Miller School Neurologist Points to Wide Disparities in Stroke Interventions Highlighted in Global Study
A new global study shows that greater use of interventional procedures to remove large brain blood clots causing stroke paralysis could potentially benefit millions of patients a year, according to Dileep R. Yavagal, M.D., professor of clinical neurology and neurosurgery at the University of Miami Miller School of Medicine.
Dr. Yavagal was the corresponding author of a new analysis, “Mechanical Thrombectomy Global Access For Stroke (MT-GLASS): A Mission Thrombectomy (MT-2020 Plus) Study,” published March 8 in the journal Circulation with 36 co-authors from U.S. and international academic institutions. He noted that the study lays the foundation for quantifying the significant gaps and disparities in access to thrombectomies on global and national levels.

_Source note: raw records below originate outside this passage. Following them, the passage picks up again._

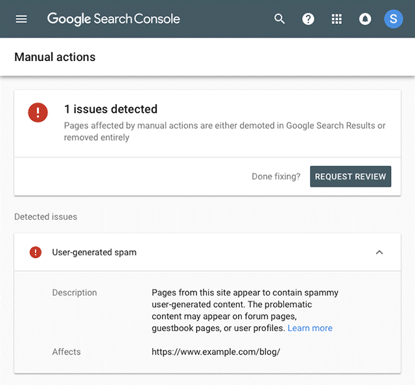Screen dimensions: 415x385
Task: Open the help question mark icon
Action: (308, 19)
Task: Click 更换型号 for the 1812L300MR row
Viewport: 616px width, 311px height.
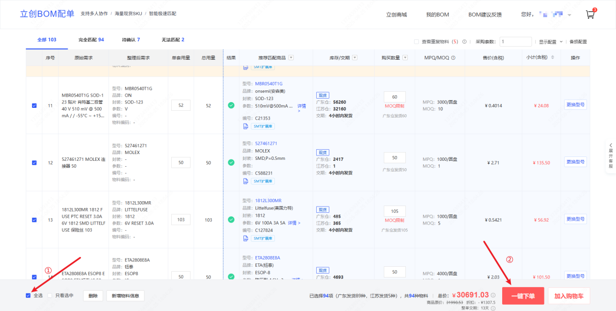Action: tap(575, 219)
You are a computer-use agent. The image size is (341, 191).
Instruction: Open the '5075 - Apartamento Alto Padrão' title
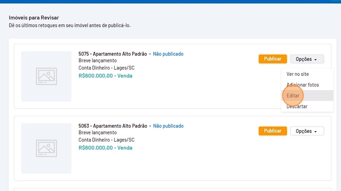click(x=113, y=54)
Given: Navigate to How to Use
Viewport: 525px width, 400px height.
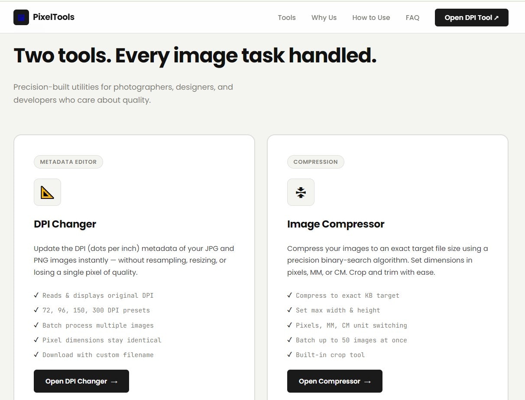Looking at the screenshot, I should point(371,17).
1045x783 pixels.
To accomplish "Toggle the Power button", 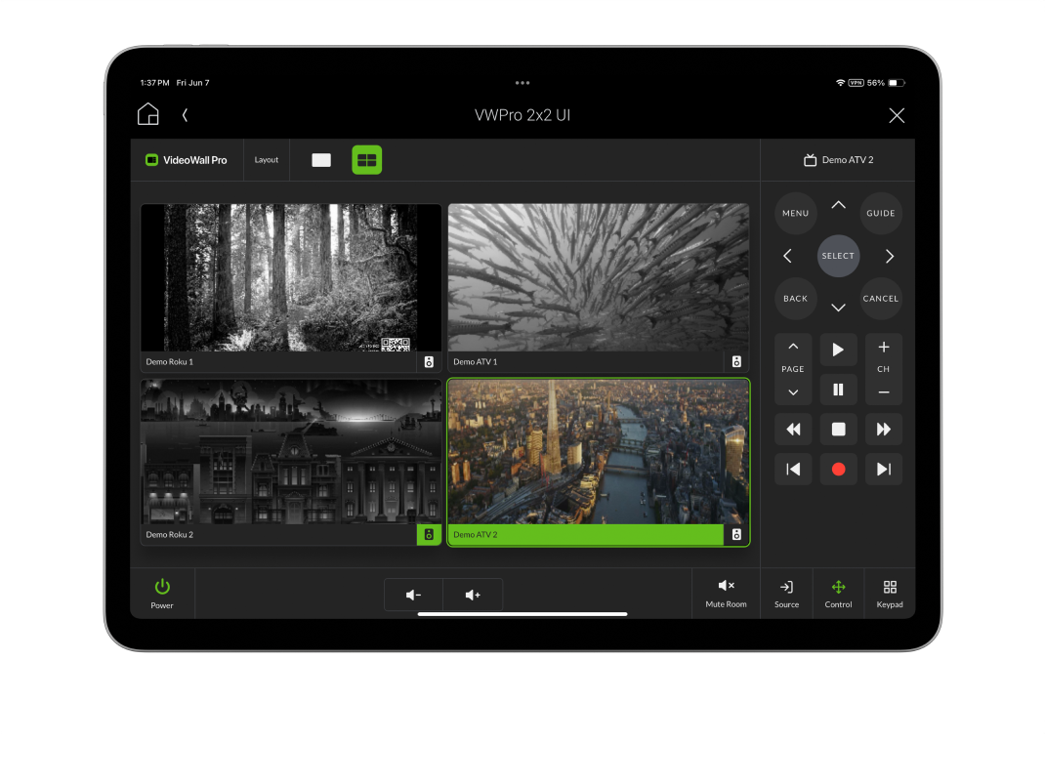I will [162, 593].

Acute ischemic strokes caused by arterial blood clots account for approximately half of the 5.5 million global stroke deaths each year. With smaller ischemic strokes, “clot-busting” medications can restore normal blood flow to the brain when administered rapidly. But in patients with highly dangerous large vessel occlusions (LVOs), mechanical thrombectomies, which use interventional catheters and stents to remove the clot, can provide much better outcomes, Dr. Yavagal said.
Uneven Distribution of Resources
“Thrombectomy procedures can be highly effective in patients with large blockages,” said Dr. Yavagal, who is also director of interventional neurology, co-director of endovascular neurosurgery, and director of the Miller School’s neurological stem cell platform. “However, the resources needed for these procedures — including equipment, training and community organizational support, also known as stroke systems of care — are unevenly distributed around the world.”
To determine the availability of mechanical thrombectomies for patients in different regions, the study’s authors conducted a survey of 75 countries on six continents through the global network of Mission Thrombectomy 2020 Plus — a global initiative of the Society of Vascular and Interventional Neurology that was founded by Dr. Yavagal in 2016. “I was inspired by the late Dr. Ralph Sacco, a leading Miller School neurologist whose work led to the formation of the Florida Stroke Registry,” Dr. Yavagal said. “Having adequate data is crucial for making care-related decisions on a regional, national and global basis.”
The initiative takes a public health approach on a global scale to identify local and regional needs, and intervene to accelerate access to emergency stroke care.
Disparities Based on Income Levels
The Mission Thrombectomy 2020 Plus survey found that mechanical thrombectomies were only available to 2.8% of ischemic stroke patients worldwide in 2019, with severe disparities based on income levels among different countries. The main determinants of access were a country’s per-capita gross national income, the availability of qualified stroke centers and operators, and the presence of regional protocols to bypass hospitals that don’t perform thrombectomy during pre-hospital transport.
Dr. Yavagal added that the inadequate use of available stroke care resources was evident in the lower volumes of procedures performed in low- and middle-income countries compared to high-income countries. Underutilization could be caused by delays in reaching a stroke center that provides mechanical thrombectomy procedures, lack of public awareness about stroke and stroke centers, lack of physician training, and lack of prehospital ambulance system and EMS training.
“Global cooperation is needed to rapidly increase access to this lifesaving and disability-reversing treatment,” the study’s authors wrote, noting the importance of stroke center certification by national or international bodies. “All stakeholders, including health care providers, patients, caregivers, hospitals, device manufacturers, regulatory agencies, health policymakers, and payers must come together to optimize stroke systems of care and decrease access disparities.”